README.md
1This subtree contains operator implementations that ExecuTorch clients can use and
2contribute to. For internal users, please see `executorch/kernels/fb/README.md`.
3
4## Layout
5
6- `kernels`: Contains implementations and tests for the operators defined
7 in the YAML files.
8 - `kernels/portable/cpu`: Pure C++ implementations of the operators defined in the
9 YAML files.
10 - `kernels/optimized/cpu`: Optimized C++ implementations of the operators defined in the
11 YAML files, for specific hardware platforms.
12 - `kernels/aten`: A thin wrapper layer to hookup ATen library into ExecuTorch.
13 - `kernels/test`: Tests for all operator implementations. Since all
14 implementations should behave identically, the same tests should pass for
15 all target types.
16
17## Help & Improvements
18
19If you have problems or questions, or have suggestions for ways to make
20implementation and testing better, please contact [Dave
21Bort](https://fb.workplace.com/profile.php?id=100042415022179), [Mengwei
22Liu](https://fb.workplace.com/profile.php?id=100024007250862), or [Martin
23 Yuan](https://fb.workplace.com/profile.php?id=100020734910364) on the PyTorch
24Edge team.
25
26## Contributing
27
28Please follow these steps and guidelines when adding a new operator
29implementation to this library. The goals of these guidelines are to:
30- Make it straightforward to add new operator implementations.

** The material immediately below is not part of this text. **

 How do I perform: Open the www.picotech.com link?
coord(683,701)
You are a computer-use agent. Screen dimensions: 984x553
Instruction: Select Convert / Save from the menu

31- Ensure that the operator implementations are of high quality, and are easy to
32 maintain.
33- Make it easy for users to find available operator implementations, and to
34 trust in their quality and behavioral stability.
35
36### Your code must be compatible with ExecuTorch types
37
38ExecuTorch does not use `at::Tensor`, `at::ScalarType`, `c10::Scalar`, or any of
39the types defined by PyTorch core in the `at` or `c10` namespaces. To retain
40tigher control over CPU and memory runtime behavior, ExecuTorch reimplements
41compatible but restricted subsets of those types.
42
43[`//runtime/core/exec_aten/exec_aten.h`](https://github.com/pytorch/executorch/blob/main/runtime/core/exec_aten/exec_aten.h)
44contains the mapping between ATen/c10 types and the ExecuTorch types. The
45ExecuTorch types are defined in other headers in that same directory,
46[`//runtime/core/portable_type/`](https://github.com/pytorch/executorch/tree/main/runtime/core/portable_type).
47
48The ExecuTorch types are source-compatible with the ATen/c10 types; if you write
49code that works with the ExecuTorch types, then that same code should work when
50built against ATen/c10. But, there are features of `at::Tensor` and other
51ATen/c10 types that may not be present. In many cases this is intentional, but
52in other cases we can consider adding the missing features.
53
54### Declare the operator in a YAML file
55
56We use yaml files to declare the ATen operators or custom operators being implemented by this kernel library.
57
58Before implementing, the operator must be declared in exactly one of the
59operator YAML files:
60- [`//kernels/portable/functions.yaml`](https://github.com/pytorch/executorch/blob/main/kernels/portable/functions.yaml)
61 - Add your entry here if your operator overload (e.g., `op: add.out`)
62 appears in the core pytorch file
63 [`pytorch/aten/src/ATen/native/native_functions.yaml`](https://github.com/pytorch/pytorch/blob/master/aten/src/ATen/native/native_functions.yaml).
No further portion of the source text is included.